— How to complete this task —
Gather each line in the entries that includes the string "height".
-- Supplied records follows --
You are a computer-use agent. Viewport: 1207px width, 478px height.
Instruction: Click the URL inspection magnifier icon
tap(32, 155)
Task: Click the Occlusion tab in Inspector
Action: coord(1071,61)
-- Supplied records concluded --
-- Supplied records follows --
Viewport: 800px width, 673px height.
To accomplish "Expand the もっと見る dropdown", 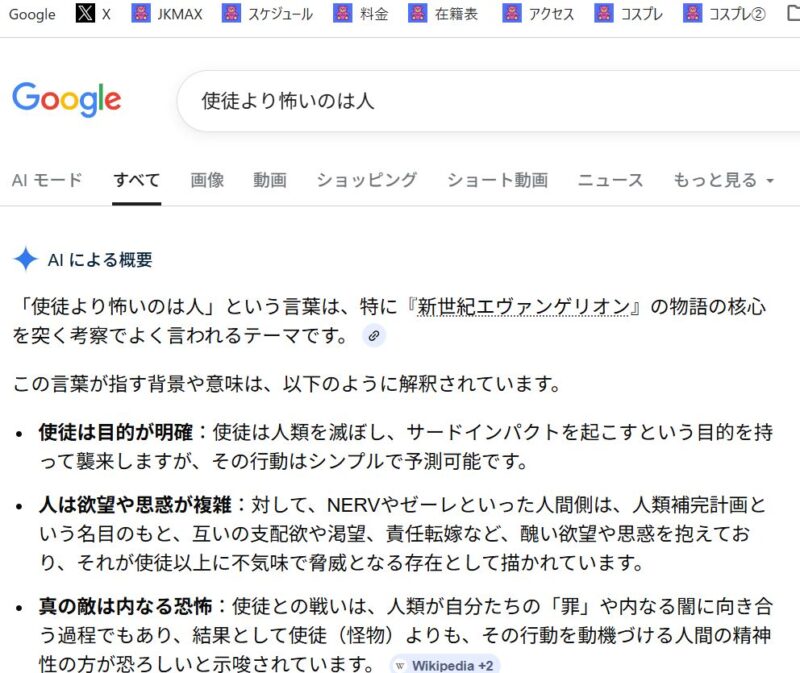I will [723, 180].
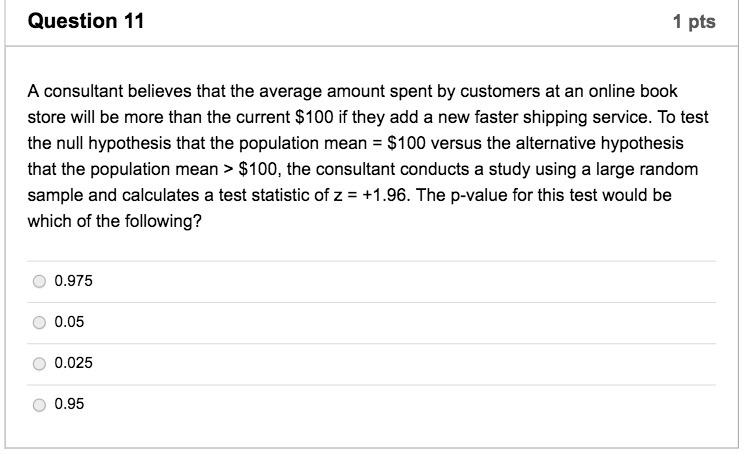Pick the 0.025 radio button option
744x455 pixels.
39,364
-- Supplied records concluded --
— Reply —
You are a computer-use agent. Viewport: 1207px width, 478px height.
Viewport: 800px width, 673px height.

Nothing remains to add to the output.